The on/off statistics verify the eye test. In the 1848 minutes Randle has been on the court this season, the Wolves have allowed 114.7 points per 100 possessions — the same amount the team has allowed in the 1,599 minutes Ant has played thus far. When Randle has been off the court, for 805 minutes, the Wolves have allowed just 103.3 points per 100 possessions. (In fairness, they miss Randle’s offense to the tune of only scoring 105.7 points per 100 possessions.) In the 1056 minutes Ant hasn’t played, the defense cedes 107.6 points per 100 possessions, while scoring 113.6 points per 100 possessions.
In the postseason, of course, everybody’s energy level intensifies, especially at the defensive end. But these games where less than optimal effort, especially on defense, result in losses hurt playoff positioning and thrust the Wolves into a position they said they would avoid — facing opponents with more momentum and unity due to more consistent, ingrained habits of teamwork.
The charismatic superstardom of Ant is mostly beyond reproach. But among the fan base, Randle and Finch remain arguably the two most polarizing figures in the organization. For most of last season, I argued for supplanting Randle and installing Naz Reid in the starting lineup. But Finch stuck to his fierce loyalty to Randle and was rewarded as Randle became a versatile playmaker and key cog in a 17-4 run to close the regular season, followed by stellar performances in the first two playoff series.
This season, the emergence of Jaden McDaniels as a three-level scorer and the ongoing improvement of Naz again makes it tempting to fantasize about speeding up the “second timeline” of Jaden and Naz more firmly around Ant. But Finch unequivocably has put his chips on Randle and both of them have earned the right to make that the status quo.
But it isn’t hard to state that consistency of effort is the biggest x factor in how the Wolves will finish this regular season and perform in the playoffs.

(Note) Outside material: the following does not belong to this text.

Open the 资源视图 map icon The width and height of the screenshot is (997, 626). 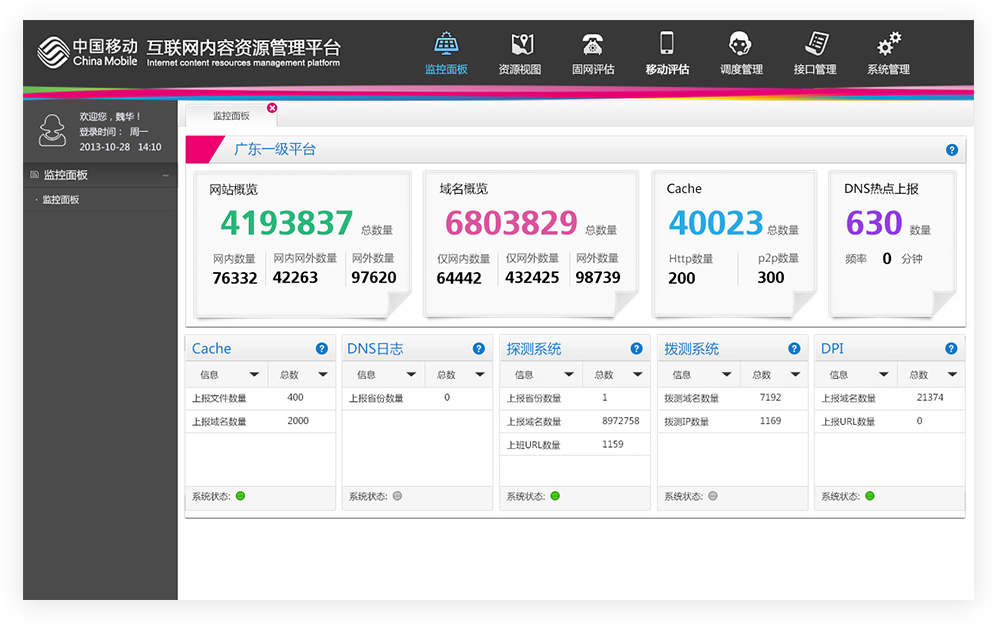pyautogui.click(x=520, y=45)
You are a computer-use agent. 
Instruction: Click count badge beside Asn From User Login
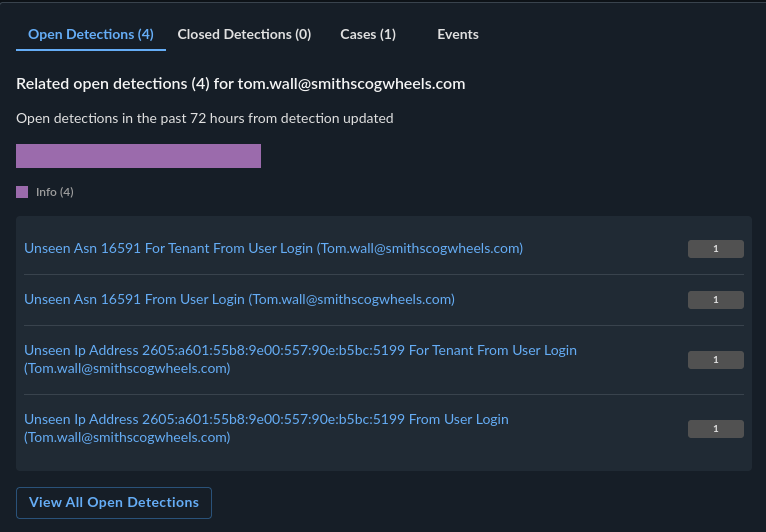point(716,300)
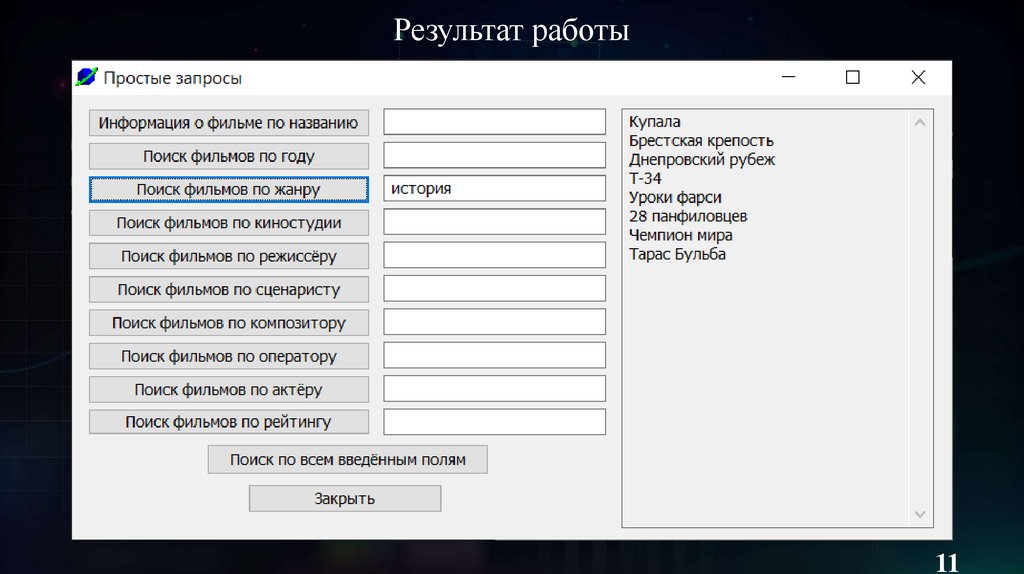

It would be unfair to lay all the blame on Ant and Randle, who labor to generate a huge chunk of the offense. And it would be unfair to blame Finch, who presumably knows the best way to motivate his team — and perhaps knows how to dodge the kind of internal disruption that could sabotage everything.
On Monday night, the Wolves shelved all the bad juju arising out of anemic losses to the Pels and Clippers and thrashed the Atlanta Hawks. Before the game, Finch said the team had lacked “connectivity,” and chalked it up to one of the myriad valleys that any team endures in the NBA grind. Rather than push, he coaxed, instructing his offensive coordinator Pablo Prigoni to compile film examples of when and how the team was connected. After facing Portland at home Wednesday night, they will have a week off for the All-Star break and reset for the stretch run.
As with the two previous seasons, the Wolves are in the thick of a crowded field of quality teams, with final seedings still very much up for grabs. If and when they have an off night, the rationalizations will seem reasonable, the cliches calming, the foibles and flaws capable of being sandpapered into less harmful traits.
But after the first 56 games of the season, the margin of error is slimmer, the track record more pockmarked. Mike Conley is gone from the rotation but his preseason dinner questions linger: What’s the goal? To put on a show or to win a championship?